What is needed is an exact copy of the lines from the line holding "Select the account ID VGhlYXRlcjp" through the end of the material, with no other lines and no pictures.
──────────────────────────────
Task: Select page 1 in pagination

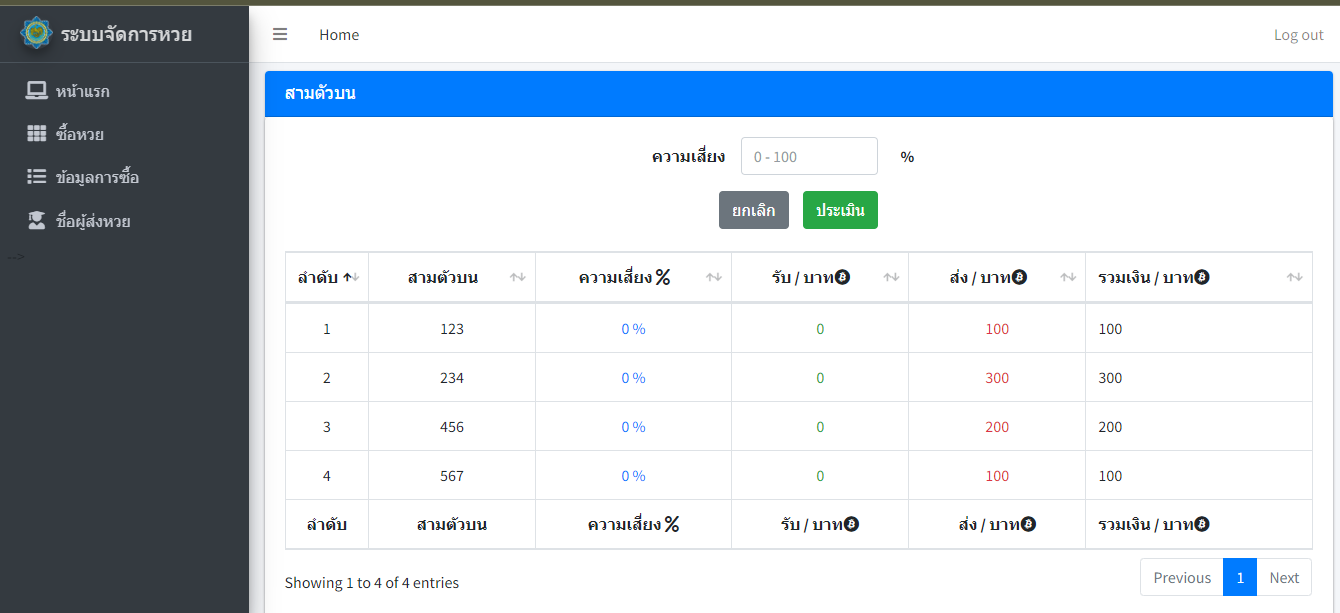Action: tap(1240, 577)
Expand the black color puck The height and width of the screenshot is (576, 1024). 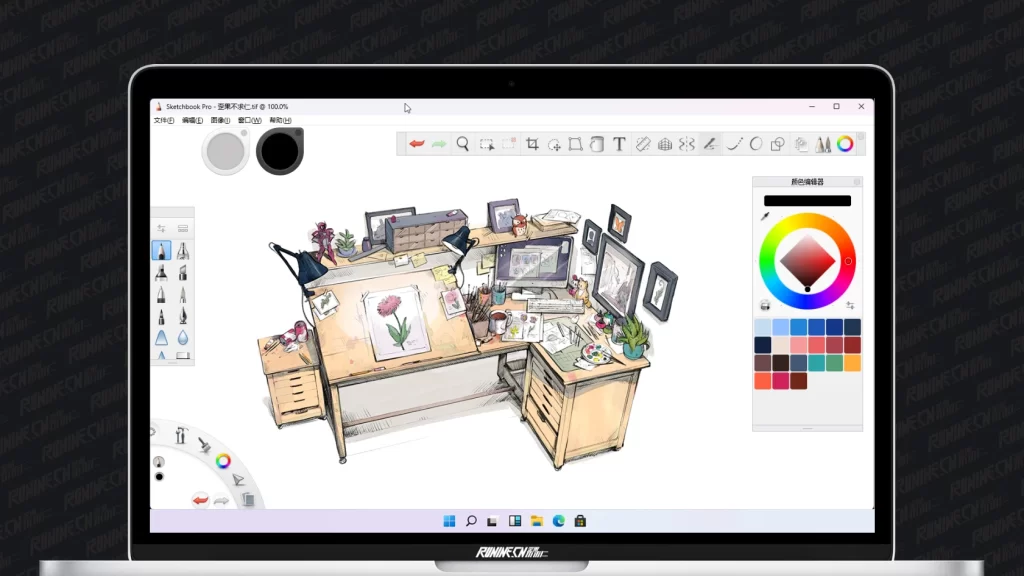click(279, 152)
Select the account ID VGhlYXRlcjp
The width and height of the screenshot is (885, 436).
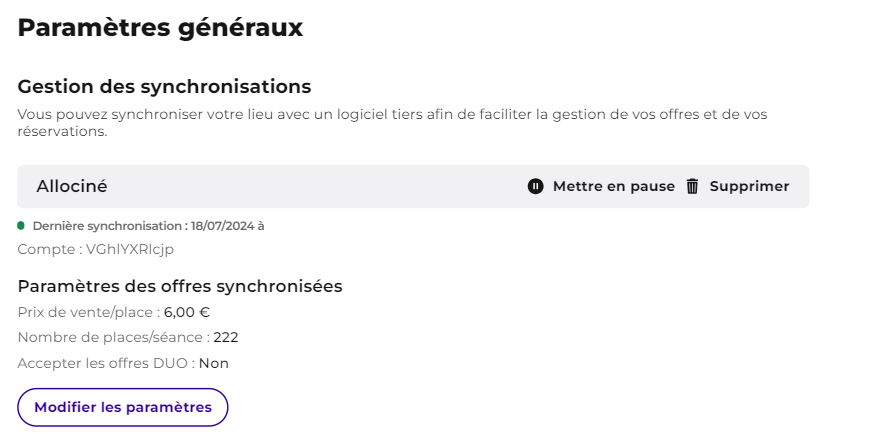[x=130, y=250]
──────────────────────────────
Exercise output:
Select the account ID VGhlYXRlcjp
The width and height of the screenshot is (885, 436).
[x=130, y=250]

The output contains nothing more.